Gestionar la decepción y la falta de compromiso
Cuando te sientas decepcionado o traicionado, reconoce y expresa tus sentimientos en lugar de reprimirlos. Reflexiona sobre qué necesidades no se han cumplido y decide si vale la pena hablar de ello; a veces es mejor ajustar tus expectativas y, de ser necesario, establecer límites claros para protegerte. Aprende a ser tu propio animador, saca lecciones de cada experiencia y sigue adelante sin permitir que las decepciones te hagan perder tu autoestima.
- Estrategias para Superar la Decepción y Fortalecer el Compromiso
- La decepción y la falta de compromiso son desafíos inherentes al manejo de equipos, especialmente en un entorno tan dinámico y exigente como el de la hotelería
- En cada interacción, en cada promesa no cumplida o en cada malentendido, se nos presenta la oportunidad de aprender y reforzar nuestros valores de comunicación y empatía
- Adoptar una postura de coach –más que de mero gerente– me ha permitido no solo potenciar las habilidades de mi equipo, sino también fortalecer la confianza y el compromiso mutuo

La decepción y la falta de compromiso son desafíos inherentes al manejo de equipos, especialmente en un entorno tan dinámico y exigente como el de la hotelería. En cada interacción, en cada promesa no cumplida o en cada malentendido, se nos presenta la oportunidad de aprender y reforzar nuestros valores de comunicación y empatía. Con el ritmo acelerado de nuestro día a día y el alto nivel de estrés que enfrentamos, es imprescindible que aprendamos a gestionar nuestras propias emociones para poder dirigir a nuestro equipo hacia resultados positivos.

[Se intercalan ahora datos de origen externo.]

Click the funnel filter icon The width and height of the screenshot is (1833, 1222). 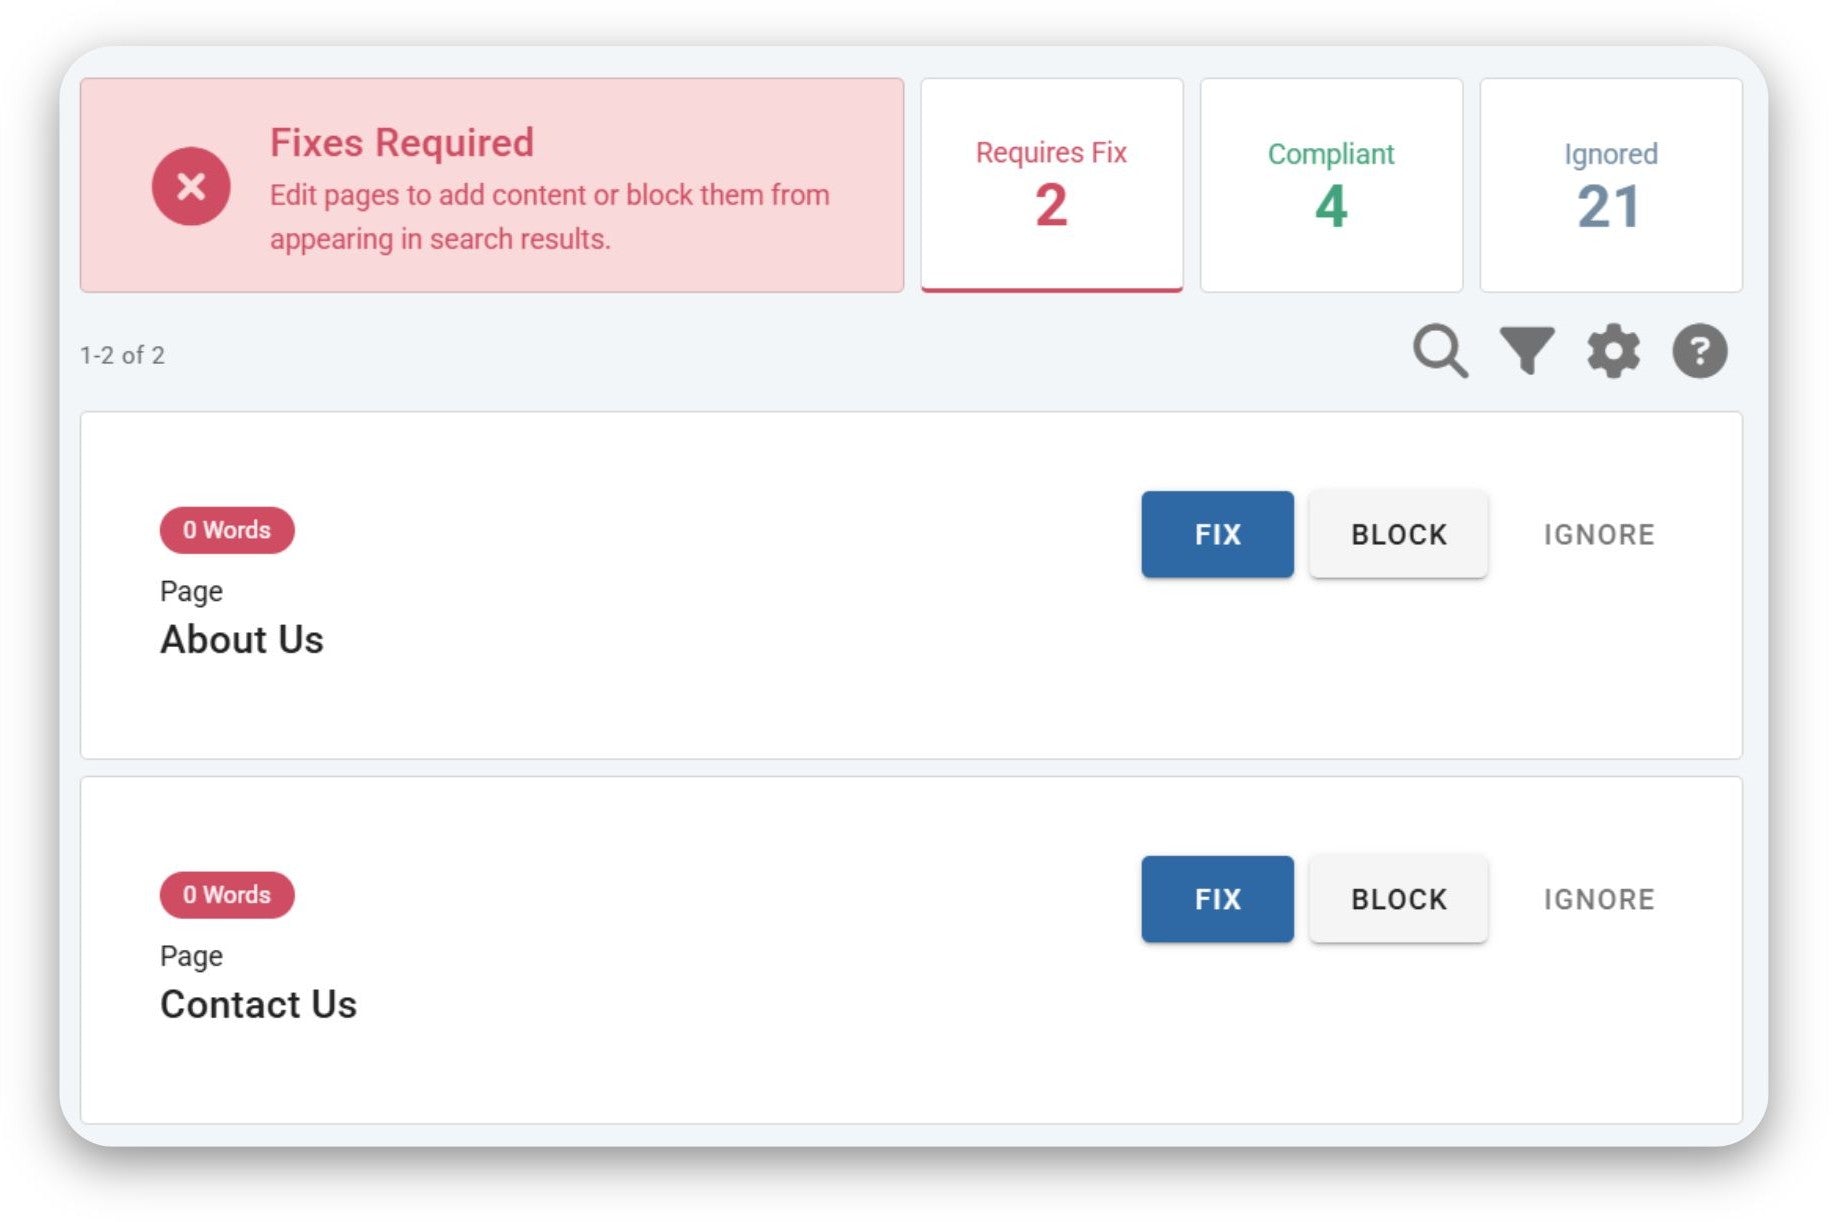tap(1526, 351)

Durante años he constatado que, en el sector hotelero, la clave para sortear estos obstáculos reside en cultivar un ambiente de transparencia, donde tanto el reconocimiento como la crítica constructiva sean parte del día a día. Adoptar una postura de coach –más que de mero gerente– me ha permitido no solo potenciar las habilidades de mi equipo, sino también fortalecer la confianza y el compromiso mutuo. Este enfoque se fundamenta en la premisa de que cada empleado posee un potencial que, bien canalizado, puede alcanzar niveles de rendimiento extraordinarios.
Otro aspecto fundamental es la importancia de una comunicación clara y honesta. He aprendido que las suposiciones y la falta de claridad pueden generar una espiral de frustración y desmotivación. Por ello, es vital que como líderes establezcamos canales de diálogo abiertos, fomentando la retroalimentación constante y el intercambio de ideas. Esto no solo previene malentendidos, sino que permite ajustar expectativas y redefinir objetivos en función de la realidad operativa del hotel.